This is the first time the European Commission has applied the new rules of the strengthened Stability and Growth Pact (SGP), which are part of the so-called "six-pack" on economic governance, which entered into force on 13 December 2011. The European Commission has reached a similar conclusion for Belgium, Cyprus and Poland, the other countries besides Malta that were at risk of not meeting their deadlines of 2011 or 2012 to correct their excessive deficit.
Olli Rehn, the European Commission Vice-President for Economic and Monetary Affairs and the Euro said: "This report shows that the six-pack is already delivering. It has given the European Commission teeth to act when countries fail to bring their deficits under control and reduce their debt. Fiscal discipline is crucial to reinforce confidence in our public finances. I stand by my word: I am determined to fully use this new powerful set of tools from Day One."
For Malta, Belgium, Cyprus, Hungary and Poland, the Commission's Autumn Forecast of 10 November 2011 showed that these countries were at clear risk of not meeting their obligations to correct their excessive deficits. The next day, Vice-President Rehn sent letters to the Finance Ministers concerned making clear that, in the absence of corrective measures, further steps under the EDP, with the possibility of prompting sanctions, would become unavoidable. All four countries have since taken measures that appear sufficient to ensure a sustainable correction of the excessive deficit.
Reacting to the news, finance minister Tonio Fenech told MaltaToday that the Commission's announcement was " positive news that confirms the appreciation of the Commission of the hard work and the prudent fiscal strategy that Malta is adopting to ensure further economic growth which is grounded on stability."
Fenech added that the Commissions projections put Malta with one of the lowest deficits among the EU 27. "Government is achieving these targets with serious focus on controlling public expenditure without the need to resort to austerity measures as has been the case in other countries," Fenech concluded.

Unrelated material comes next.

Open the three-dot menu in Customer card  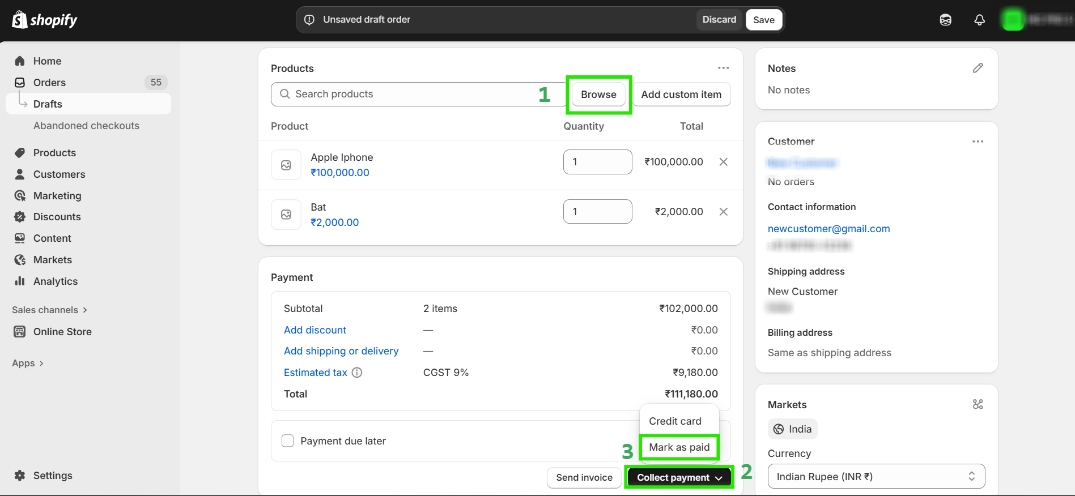coord(977,141)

On the other hand, the European Commission has concluded that Hungary has not made sufficient progress towards a timely and sustainable correction of its excessive deficit. The European Commission proposes to move to the next stage of the Excessive Deficit Procedure (EDP) and recommends that the Council of Ministers decides that no effective action has been taken to bring the deficit below 3% of GDP in a sustainable manner. The Commission will then propose to the Council new recommendations addressed to Hungary with a view to bringing to an end its excessive government deficit.